Dataset entries
• • • •
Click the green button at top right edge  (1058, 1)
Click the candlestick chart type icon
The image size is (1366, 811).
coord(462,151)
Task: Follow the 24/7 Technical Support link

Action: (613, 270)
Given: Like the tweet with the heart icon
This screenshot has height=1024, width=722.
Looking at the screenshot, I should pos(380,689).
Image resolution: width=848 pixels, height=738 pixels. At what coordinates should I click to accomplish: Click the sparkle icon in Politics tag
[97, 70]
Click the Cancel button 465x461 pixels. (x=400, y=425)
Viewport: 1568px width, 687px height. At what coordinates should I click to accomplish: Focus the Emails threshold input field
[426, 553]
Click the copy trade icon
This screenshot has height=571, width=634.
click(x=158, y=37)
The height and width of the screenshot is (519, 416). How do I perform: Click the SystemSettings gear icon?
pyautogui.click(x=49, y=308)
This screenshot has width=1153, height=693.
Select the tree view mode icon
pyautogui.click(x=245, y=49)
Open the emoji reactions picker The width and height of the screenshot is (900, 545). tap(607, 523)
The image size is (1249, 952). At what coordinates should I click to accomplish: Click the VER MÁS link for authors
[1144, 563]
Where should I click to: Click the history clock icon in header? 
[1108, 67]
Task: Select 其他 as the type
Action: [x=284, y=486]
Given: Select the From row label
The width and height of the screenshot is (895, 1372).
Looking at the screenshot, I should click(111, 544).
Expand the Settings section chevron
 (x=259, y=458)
• • • •
**ACTION ITEM:**
Transcribe each of the records verbatim.

**REPLY:**
Click the green button at top right edge  (1058, 1)
Click the candlestick chart type icon
The image size is (1366, 811).
coord(462,151)
Task: Follow the 24/7 Technical Support link

Action: (613, 270)
Given: Like the tweet with the heart icon
This screenshot has height=1024, width=722.
Looking at the screenshot, I should pos(380,689).
Image resolution: width=848 pixels, height=738 pixels. At what coordinates should I click to accomplish: Click the sparkle icon in Politics tag
[97, 70]
Click the Cancel button 465x461 pixels. (x=400, y=425)
Viewport: 1568px width, 687px height. At what coordinates should I click to accomplish: Focus the Emails threshold input field
[426, 553]
Click the copy trade icon
This screenshot has height=571, width=634.
click(x=158, y=37)
The height and width of the screenshot is (519, 416). How do I perform: Click the SystemSettings gear icon?
pyautogui.click(x=49, y=308)
This screenshot has width=1153, height=693.
Select the tree view mode icon
pyautogui.click(x=245, y=49)
Open the emoji reactions picker The width and height of the screenshot is (900, 545). tap(607, 523)
The image size is (1249, 952). At what coordinates should I click to accomplish: Click the VER MÁS link for authors
[1144, 563]
Where should I click to: Click the history clock icon in header? 
[1108, 67]
Task: Select 其他 as the type
Action: [x=284, y=486]
Given: Select the From row label
The width and height of the screenshot is (895, 1372).
Looking at the screenshot, I should click(111, 544).
Expand the Settings section chevron
 (x=259, y=458)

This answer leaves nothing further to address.